Could Forest Park become a two dog-park town?
Yes, at least temporarily, if members of the village’s recreation board have their way.
Last week, members of the recreation board discussed using a part of the village-owned land behind the Altenheim retirement community as a second dog park.
“It’d be nice to utilize dead space,” said rec board chairwoman Jennifer Wolfe.
The dog park would occupy a little more than one acre of the seven- to eight-acre tract that the village owns behind the Altenheim German Home. The village had reached an agreement to sell much of that parcel to the West Cook YMCA for a new YMCA complex, but the deal fell through last year.
Recently, Mayor Anthony Calderone held preliminary talks with Fenwick High School and Dominican University about those schools’ interest in buying or leasing the Altenheim land for athletic fields.
R.J. McMahon. Fenwick’s vice president for development and operations, said Monday that he has not had any recent talks with Calderone or other Forest Park officials after that preliminary discussion but hopes to meet with the mayor some time after Labor Day.
In the meantime, the recreation board is pushing ahead, looking to get quotes on the cost of fencing for a dog park. Wolfe said that she didn’t think it would be that expensive to put a dog park on the property.
“I don’t think it would be very much,” Wolfe said. “I really don’t, because the site is already there. Basically, the cost would be the extra fence.”

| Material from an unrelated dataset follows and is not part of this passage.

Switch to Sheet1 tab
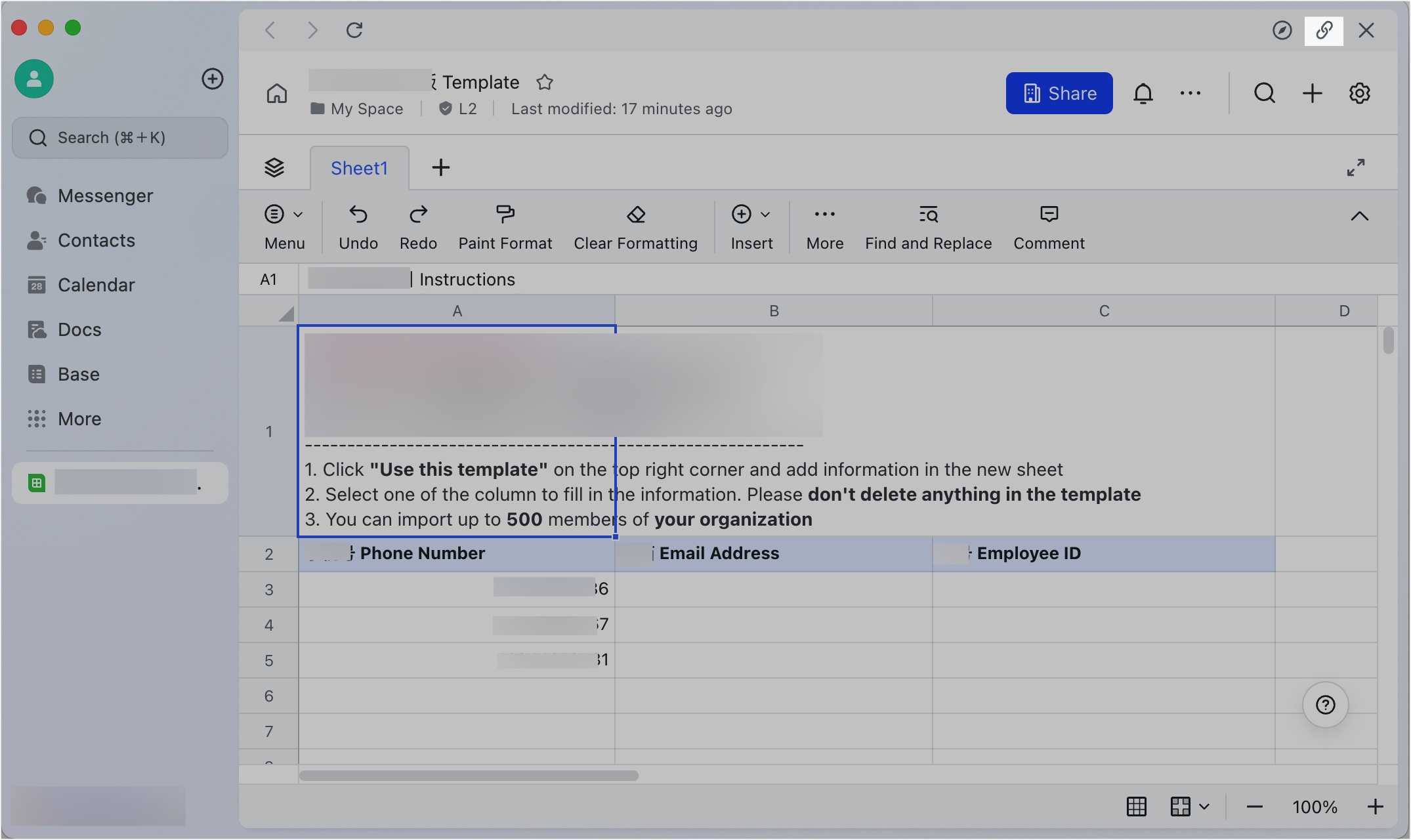1411x840 pixels. coord(359,169)
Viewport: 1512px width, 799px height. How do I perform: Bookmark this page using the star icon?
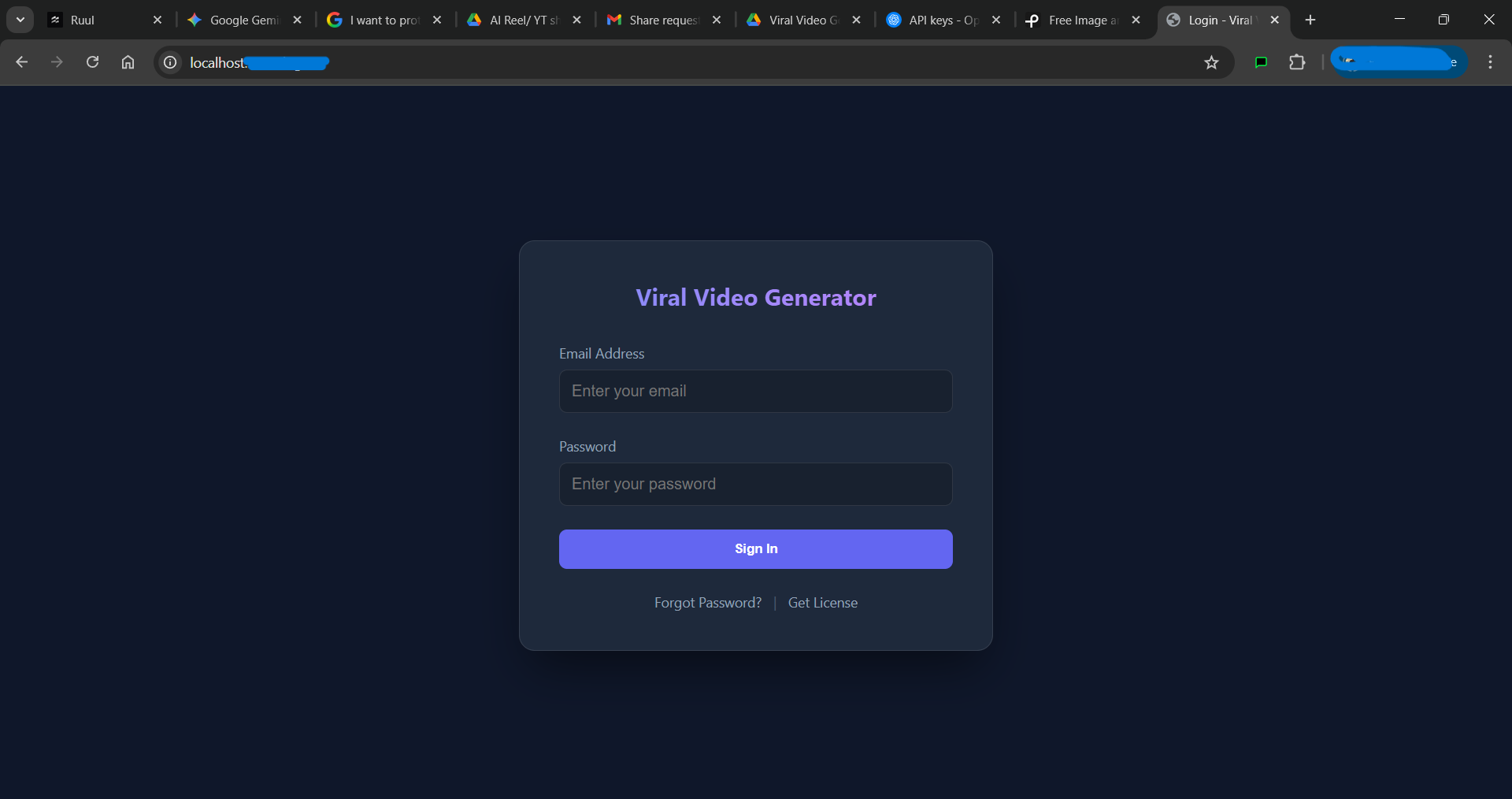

Other members of the rec board seemed to support the idea.”I think it’s a good use of the property,” rec board member Will Walsh said at the meeting.
Wolfe said that the rec board will finalize its proposal to the village council in the next few months. The village council has the final say on how to use village-owned property and would need to approve the proposal for a dog park at the Altenheim.
Village commissioner Marty Tellalian, who as Commissioner of Public Property serves as the village council’s liaison to the rec board, expressed cautious support for a dog park on the property behind the Altenheim.
“I’m certainly in favor of pursuing the potential use there,” Tellalian said. “It is not being used. It’s unused property and, in some ways, it’s a temporary use. But if we can put it to good temporary use, then we might as well find something that our residents can use.”
Tellalian said the village must get input from residents at the Altenheim and at the Residences at the Grove to determine how a dog park on the Altenheim land would affect them.
“I do think we need to be more sensitive to the neighbors,” Tellalian said.
Worries with park at Circle and Lehmer
Meanwhile, the village’s existing dog park at Circle and Lehmer, which opened five years ago, has had standing water this summer. The site has no drainage and has been unusable for about 20 percent of the time, according to an e-mail sent to rec board members in May.
A few weeks ago, the village’s Public Works department went to work on the dog park.
“We filled in some of the low spots, added some more chips, recently fixed the fountain and weeded the whole place,” John Doss, Public Works director, said.
Doss said his department weeds the dog park a few times a year, and that lack of a drainage system is the main problem.